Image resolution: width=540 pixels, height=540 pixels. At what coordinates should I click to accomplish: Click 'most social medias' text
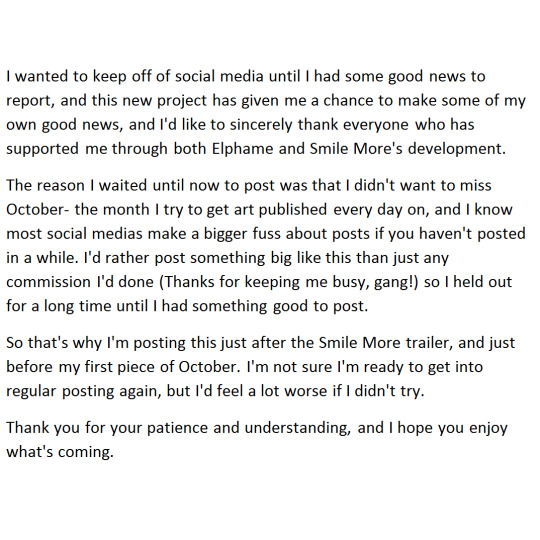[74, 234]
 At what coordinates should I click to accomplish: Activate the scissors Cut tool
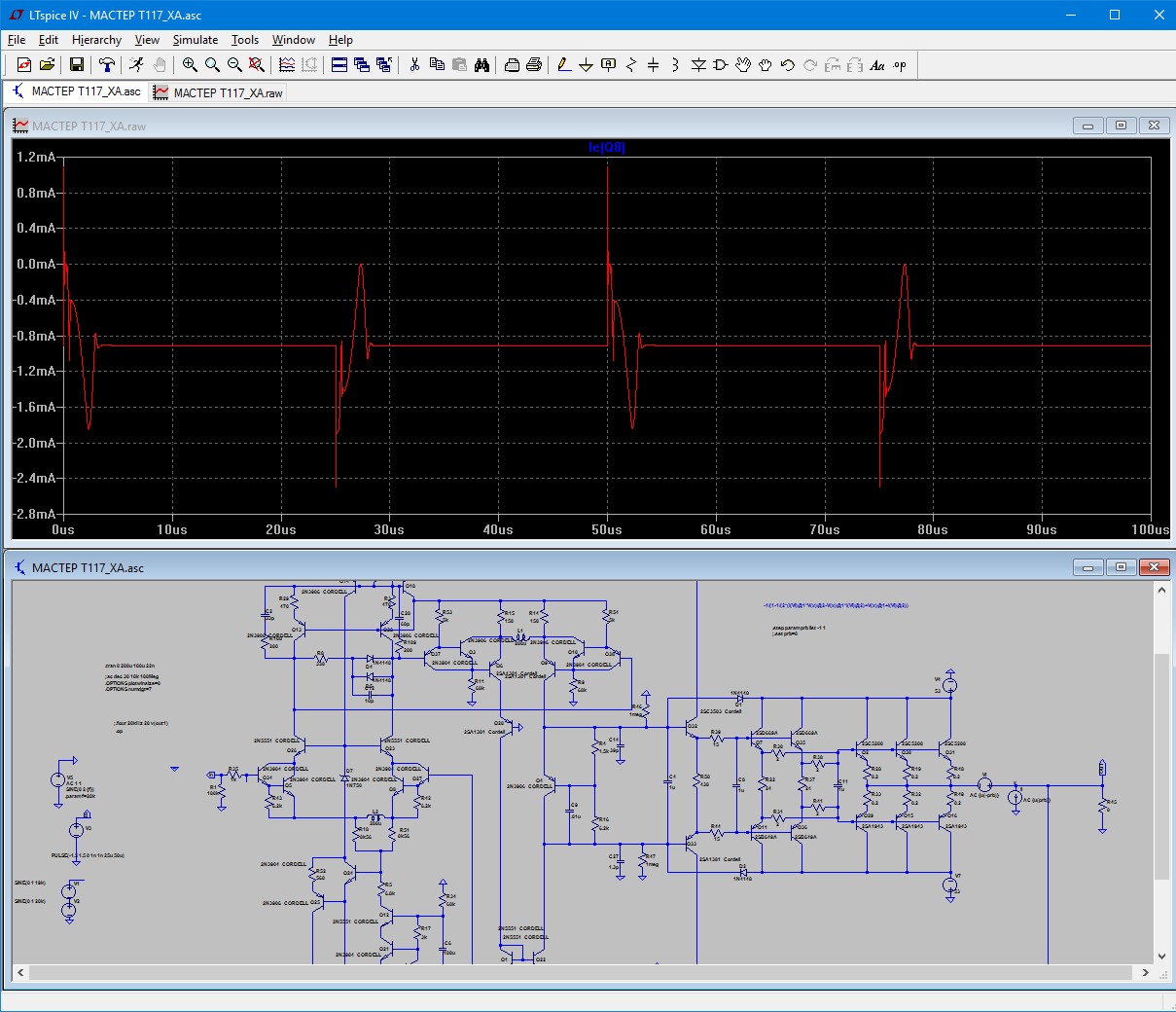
:::
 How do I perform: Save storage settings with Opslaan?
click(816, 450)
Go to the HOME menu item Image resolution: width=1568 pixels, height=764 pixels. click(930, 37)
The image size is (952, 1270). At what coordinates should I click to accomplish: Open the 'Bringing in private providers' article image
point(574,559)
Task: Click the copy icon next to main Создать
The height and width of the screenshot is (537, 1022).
:::
*Action item:* When you reach the line containing "The image size" in the data above, start copying exactly, and stop after the line containing "The height and".

*Task solution:*
The image size is (952, 1270). At what coordinates should I click to accomplish: Open the 'Bringing in private providers' article image
point(574,559)
Task: Click the copy icon next to main Создать
The height and width of the screenshot is (537, 1022).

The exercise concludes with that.